Task directions: When you find the line with "Humas Polda Jabar (77, 1745)" among the records below, reproduce it and each line after it exactly, ending with the line with "Polsek Rajeg (72, 2139)".

Source data:
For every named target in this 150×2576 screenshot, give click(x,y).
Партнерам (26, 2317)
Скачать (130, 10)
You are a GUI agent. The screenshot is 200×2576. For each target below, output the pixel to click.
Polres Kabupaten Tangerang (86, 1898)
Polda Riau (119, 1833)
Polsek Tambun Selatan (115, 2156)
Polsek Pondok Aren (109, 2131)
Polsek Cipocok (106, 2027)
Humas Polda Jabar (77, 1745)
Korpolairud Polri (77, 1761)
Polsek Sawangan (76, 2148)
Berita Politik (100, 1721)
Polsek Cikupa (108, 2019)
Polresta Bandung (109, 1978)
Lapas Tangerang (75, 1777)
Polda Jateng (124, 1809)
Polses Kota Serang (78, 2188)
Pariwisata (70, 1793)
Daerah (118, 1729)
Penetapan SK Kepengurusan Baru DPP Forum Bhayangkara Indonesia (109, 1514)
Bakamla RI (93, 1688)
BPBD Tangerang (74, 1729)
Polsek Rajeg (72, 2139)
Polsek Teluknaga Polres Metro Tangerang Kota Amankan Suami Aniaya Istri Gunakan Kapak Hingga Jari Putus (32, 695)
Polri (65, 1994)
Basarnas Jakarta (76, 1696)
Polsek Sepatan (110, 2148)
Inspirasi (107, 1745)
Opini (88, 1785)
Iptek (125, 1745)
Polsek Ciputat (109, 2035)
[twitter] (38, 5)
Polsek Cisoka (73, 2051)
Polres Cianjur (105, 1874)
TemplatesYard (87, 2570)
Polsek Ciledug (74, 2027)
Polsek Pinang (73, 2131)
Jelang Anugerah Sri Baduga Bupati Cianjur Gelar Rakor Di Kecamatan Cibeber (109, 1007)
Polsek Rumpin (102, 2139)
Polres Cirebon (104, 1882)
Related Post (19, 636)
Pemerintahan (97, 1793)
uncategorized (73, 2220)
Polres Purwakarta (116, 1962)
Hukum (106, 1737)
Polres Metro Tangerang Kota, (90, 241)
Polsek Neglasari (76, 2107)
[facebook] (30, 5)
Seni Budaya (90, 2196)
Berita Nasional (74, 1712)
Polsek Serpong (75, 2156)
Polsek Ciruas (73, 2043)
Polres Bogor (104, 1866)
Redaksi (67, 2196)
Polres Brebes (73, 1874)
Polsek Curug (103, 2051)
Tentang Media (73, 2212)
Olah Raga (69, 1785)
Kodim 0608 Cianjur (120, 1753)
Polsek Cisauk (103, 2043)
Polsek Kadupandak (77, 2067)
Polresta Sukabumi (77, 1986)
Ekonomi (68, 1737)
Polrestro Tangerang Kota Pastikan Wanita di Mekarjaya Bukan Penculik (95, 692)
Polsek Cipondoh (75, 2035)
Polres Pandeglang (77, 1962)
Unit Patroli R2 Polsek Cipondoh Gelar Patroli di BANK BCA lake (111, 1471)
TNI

Exercise result:
Humas Polda Jabar (77, 1745)
Korpolairud Polri (77, 1761)
Polsek Sawangan (76, 2148)
Berita Politik (100, 1721)
Polsek Cikupa (108, 2019)
Polresta Bandung (109, 1978)
Lapas Tangerang (75, 1777)
Polda Jateng (124, 1809)
Polses Kota Serang (78, 2188)
Pariwisata (70, 1793)
Daerah (118, 1729)
Penetapan SK Kepengurusan Baru DPP Forum Bhayangkara Indonesia (109, 1514)
Bakamla RI (93, 1688)
BPBD Tangerang (74, 1729)
Polsek Rajeg (72, 2139)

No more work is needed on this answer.